Me at age 4, looking very much like my daughter... but she wouldn't be caught dead in all yellow.

Hmm… ok, so I totally dissed going through my old photos. I did it anyway. But this time in a new frame of mind. I am not trying to get rid of them to make space. I am going through them to find insight. It’s really difficult to find a new photo to add to a new post each day. Sometimes I don’t write just because I don’t have any interesting image to illustrate what I am thinking. It’s the image it seems that gives me focus. The image that adds 1000 words to my 500-ish. Now I have at least three others queued up for those dry spells.

The insight I am looking for in these photos is what this archiving phase is really all about. Otherwise, it would be called the de-clutter phase. I am searching these photos, digging up memories, trying to find the best versions of myself. I hope to harness those elements to create my future self. Silly me, I don’t have to scan ALL the photos, just the ones that make me really really happy and I want to share with you. Sigh.

How could this photo not make me happy. Who is happier than a small child from Maui having to put on cool yellow rain gear to properly splash in puddles in a Northern California fall? Also, I didn’t get a whole lot of new clothes as a child of a single mother. I think everything under this coat was new, paid for by my Grandpa. I would probably be that happy again today if Grandpa bought me a new outfit.

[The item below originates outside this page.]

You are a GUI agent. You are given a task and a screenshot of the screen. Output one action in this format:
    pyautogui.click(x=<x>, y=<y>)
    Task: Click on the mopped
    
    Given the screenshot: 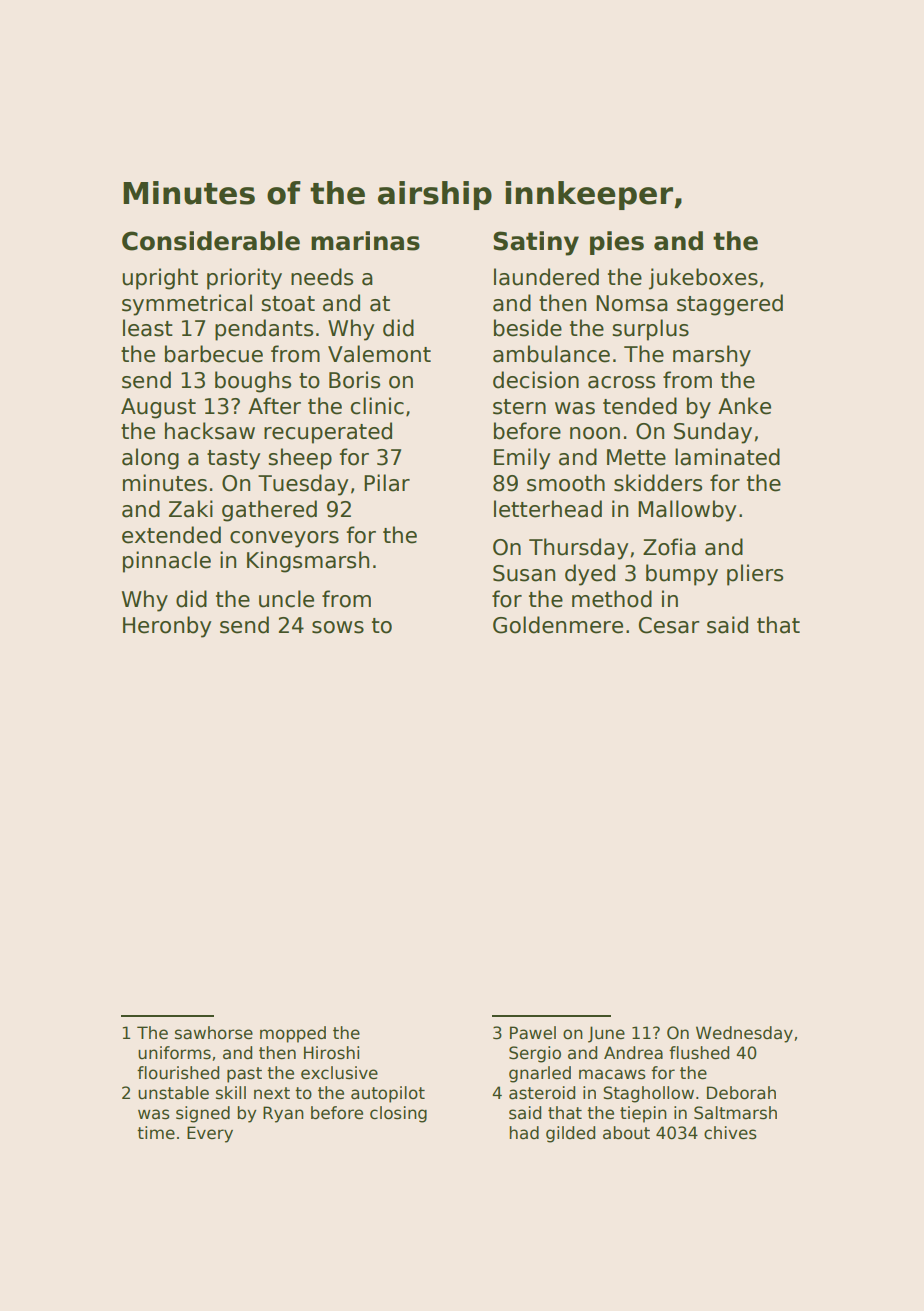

Right now I have two books on my nightstand (from the library). Redirect by Timothy D. Wilson and Public Parts by Jeff Jarvis. I am finished with the former and just a chapter into the latter. Tim may not be as good at writing as Jeff is, but he is a pretty damn good scientist. He proposes that so many of our societies ills and traumas could be cured with story editing. He describes a method for re-writing how you see yourself. By changing our own self image, we can be happier, more successful and healthier – and this is all proved with scientifica studies.

If we could merge this “surprising new science of psychological change” with the message in Jeff’s book, “how sharing in the digital age improves the way we work and live,” you would end up with more or less what I am doing here with this blog. I think sharing my photos – the happy ones – could help me edit my self image. The images that will follow in the coming week are the moments I am thankful for, and get to the core of my happiness. So have a Happy Thanksgiving, from Harmony, Age 4.